본 발명은 공액화 화합물을 포함하는 고분자 나노입자 및 이와 자성나노입자를 이용하여 화학센서 및 바이오센서에 관한 것으로, 보다 상세하게는 특정 폴리펩타이드가 감싸여진 고분자 나노입자 및 이와 카복시기가 도입되어 음전하를 띄는 자성나노입자를 포함하는 센서에 관한 것이며, 상기 고분자 나노입자와 자성나노입자의 정전기적 상호작용을 바탕으로 안정한 나노하이브리드를 형성하며, 이를 화학센서 및 바이오센서로 이용하는 방법에 관한 것이다.

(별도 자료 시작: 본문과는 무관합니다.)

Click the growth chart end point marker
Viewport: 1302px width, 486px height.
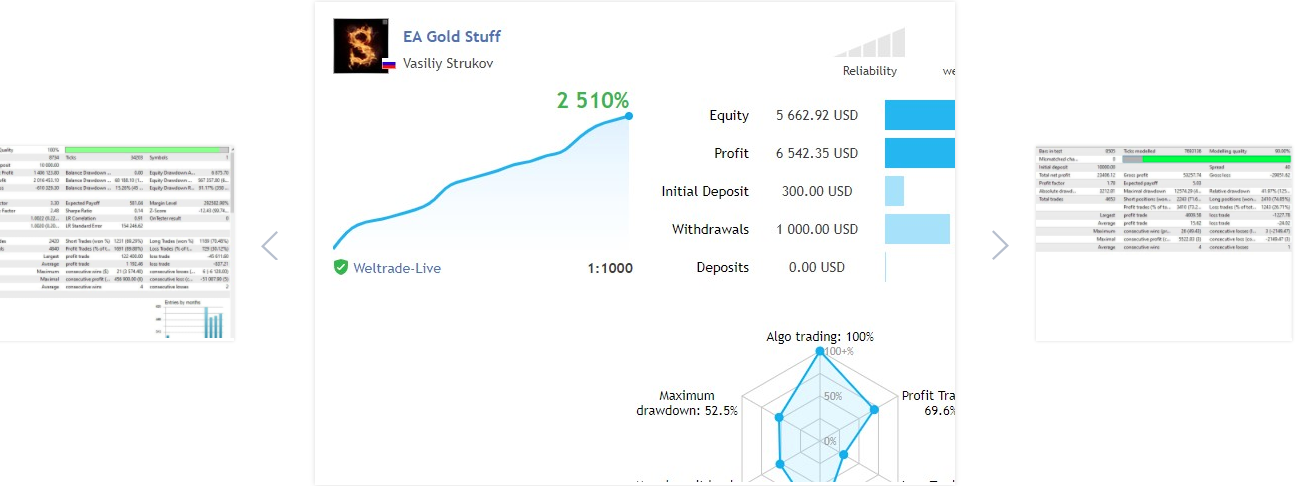pos(629,116)
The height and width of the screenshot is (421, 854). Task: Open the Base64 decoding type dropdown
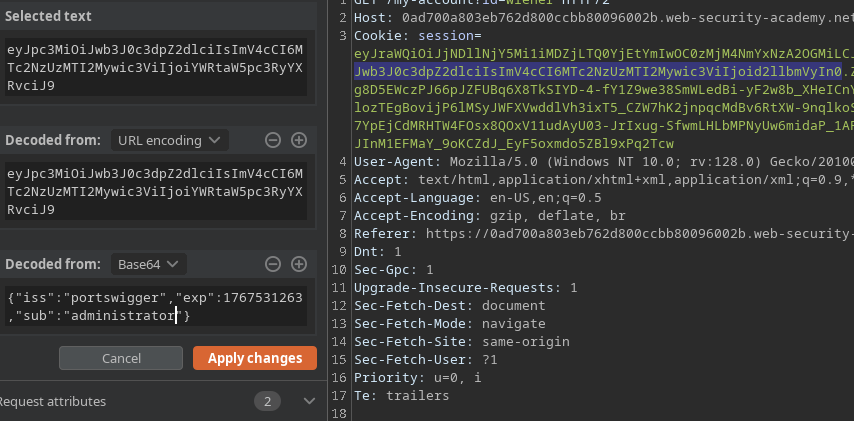click(x=147, y=264)
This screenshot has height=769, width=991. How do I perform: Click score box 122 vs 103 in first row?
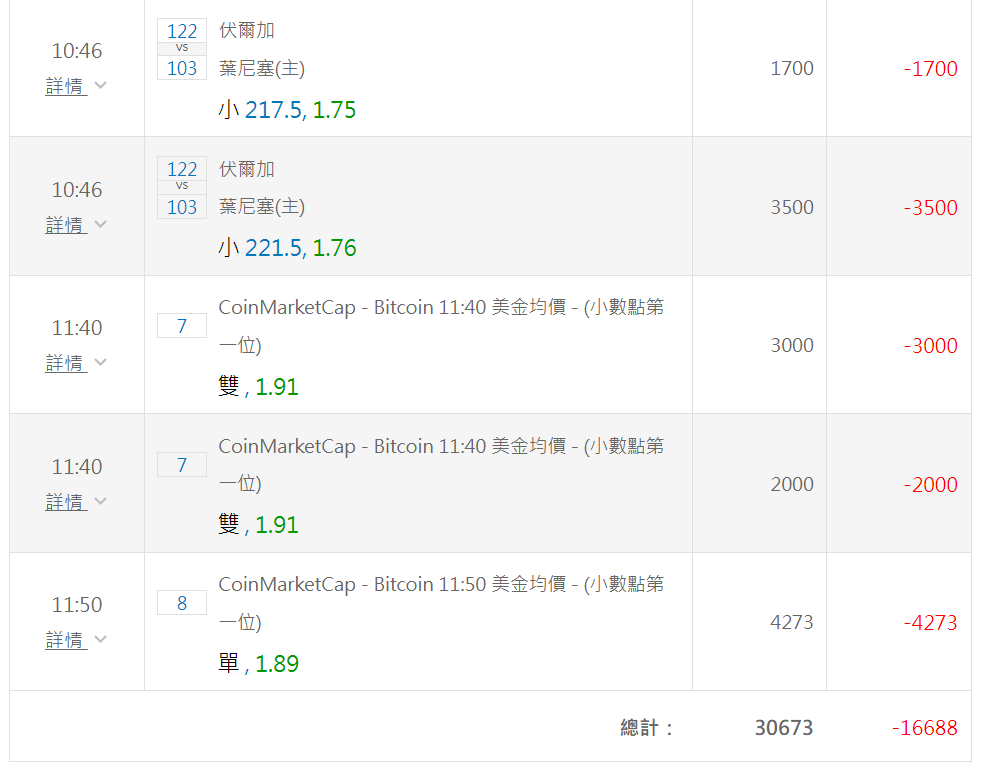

또한, 본 발명은 화학센서 및 바이오센서용 고분자 나노입자와 자성나노입자 복합체 및 이를 이용한 단백질 분해효소의 선택적인 형광 및 자기 이완시간에 의한 이중검출방법에 관한 것이다.

Description

형광 공액화 고분자 나노입자 및 이와 자성나노입자를 포함하는 센서{Fluorescent conjugated polymer nanodot and sensor including the same and magnetic nanoparticle}
본 발명은 공액화 화합물을 포함하는 고분자 나노입자 및 이와 자성나노입자를 이용하여 화학센서 및 바이오센서에 관한 것으로, 보다 상세하게는 특정 폴리펩타이드가 감싸여진 고분자 나노입자 및 이와 카복시기가 도입되어 음전하를 띄는 자성나노입자를 포함하는 센서에 관한 것이며, 상기 고분자 나노입자와 자성나노입자의 정전기적 상호작용을 바탕으로 화학센서 및 바이오센서로 이용하는 방법에 관한 것이다.

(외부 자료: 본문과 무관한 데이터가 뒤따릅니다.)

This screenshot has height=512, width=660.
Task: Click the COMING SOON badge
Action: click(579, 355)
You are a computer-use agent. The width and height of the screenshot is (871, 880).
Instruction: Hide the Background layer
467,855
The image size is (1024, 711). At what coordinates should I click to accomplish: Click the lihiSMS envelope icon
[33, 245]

또한, 본 발명은 화학센서 및 바이오센서용 고분자 나노입자와 자성나노입자 복합체 및 이를 이용한 단백질 분해효소의 선택적인 형광 및 자기 이완시간에 의한 이중검출방법에 관한 것이다.
현대 사회의 현대인들은 많은 질병에 직간접적으로 노출되어 있다. 그로 인하여 다양한 질병을 신속 정확하게 분석할 필요가 있다. 이러한 분석에는 특정 질병에 선택적으로 감지할 수 있는 물질을 이용한 바이오센서 물질들이 사용되며, 센서의 일반적인 감지 신호는 전기, 저항, 전위차 등의 전기적 성질이나 색채, 형광 등의 광학적 성질을 이용한다. 이중에서 색의 변화 및 형광의 변화는 육안으로 쉽게 판별이 가능하므로 특별한 장비가 없어도 측정이 용이한 방법 중의 하나이다. 특히, 색채 및 형광의 변화를 나타내는 센서로는 공액화 고분자가 일반적으로 사용되어지는 추세이다.

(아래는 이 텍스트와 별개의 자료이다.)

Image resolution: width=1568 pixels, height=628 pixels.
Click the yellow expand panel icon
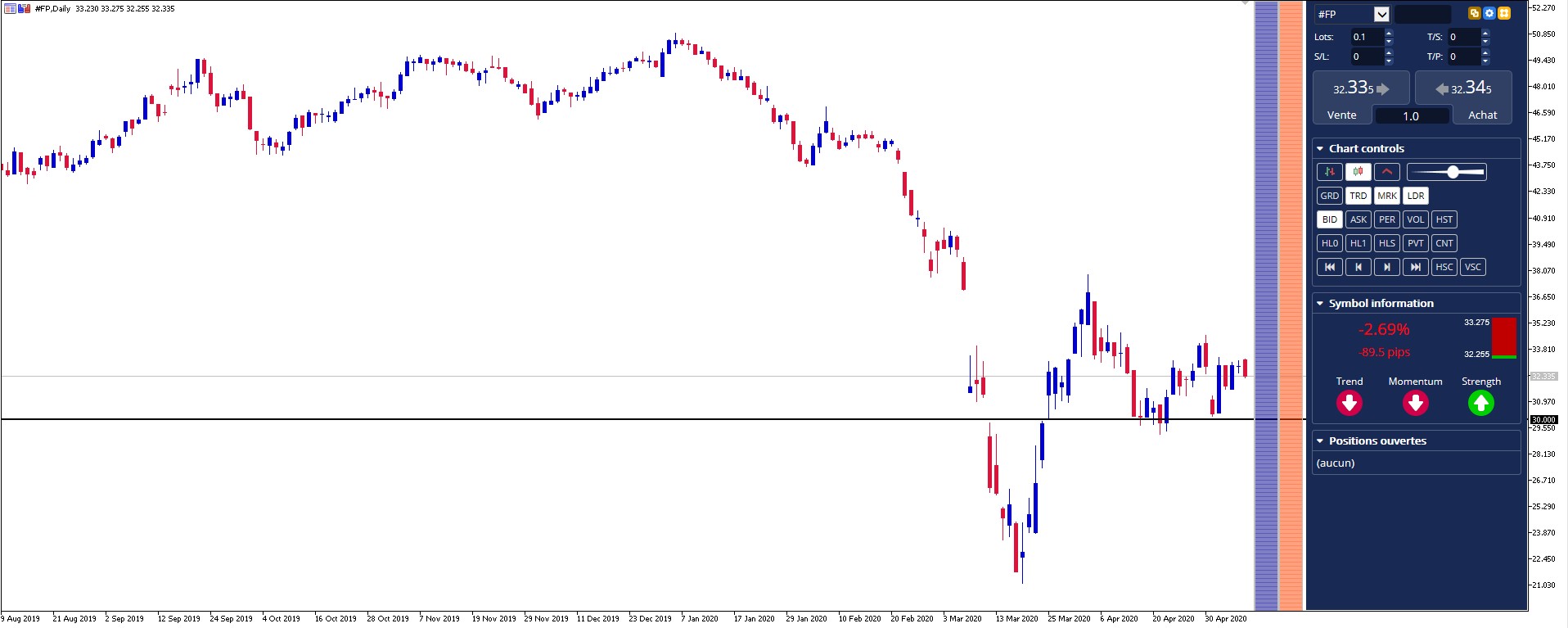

분석 화학에 있어 유기 공액화 고분자의 사용은 정성적인 측면과 정량적인 측면에서 발전을 가져왔다. 그 이유는 공액화 고분자의 기본적인 특성인 전도성, 산화-환원 전위차, 흡수 또는 발광 스펙트럼이 환경의 변화에 따라 민감하게 변화하기 때문이다. 특히 분자 혹은 이온인식기능기를 지니는 공액화 고분자가 표적 물질을 인식하여 위의 특성 변화를 가져오면 센서로서 응용이 가능하다. 다양한 센서 응용 중에서도 색변이 유도체 화합물들을 감지 및 패터닝 구현 등에 사용하는 연구가 진행 되고 있다. 최근 화학 및 바이오 분야의 응용에서 형광 색변이 및 전기화학적, 또는 광 응답과 자기적 특성의 변화를 통한 화학종을 인식할 수 있는 분자센서들에 대하여 많은 관심이 이루어지고 있는 가운데, 기존의 형광 응답 신호의 변화나 자성 특성의 변화를 이용한 센서재료는 감지물질 응답특성에 있어서 뛰어난 응답특성을 보인다는 장점을 토대로 형광 유도체나 자성나노입자 화합물들이 많이 연구 되고 있다(A. P. De silva, H. Q. N. Gunaratne, T. Gunnlaugsson, A. J. M. Huxley, C. P. McCoy, J. T. Rademacher, T. E. Rice, Chem. Rev., 97, 1515, 1997; D. Esteban-Gomez, L. Fabbrizzi, M. Licchelli, J. Org. Chem., 70, 5717, 2005).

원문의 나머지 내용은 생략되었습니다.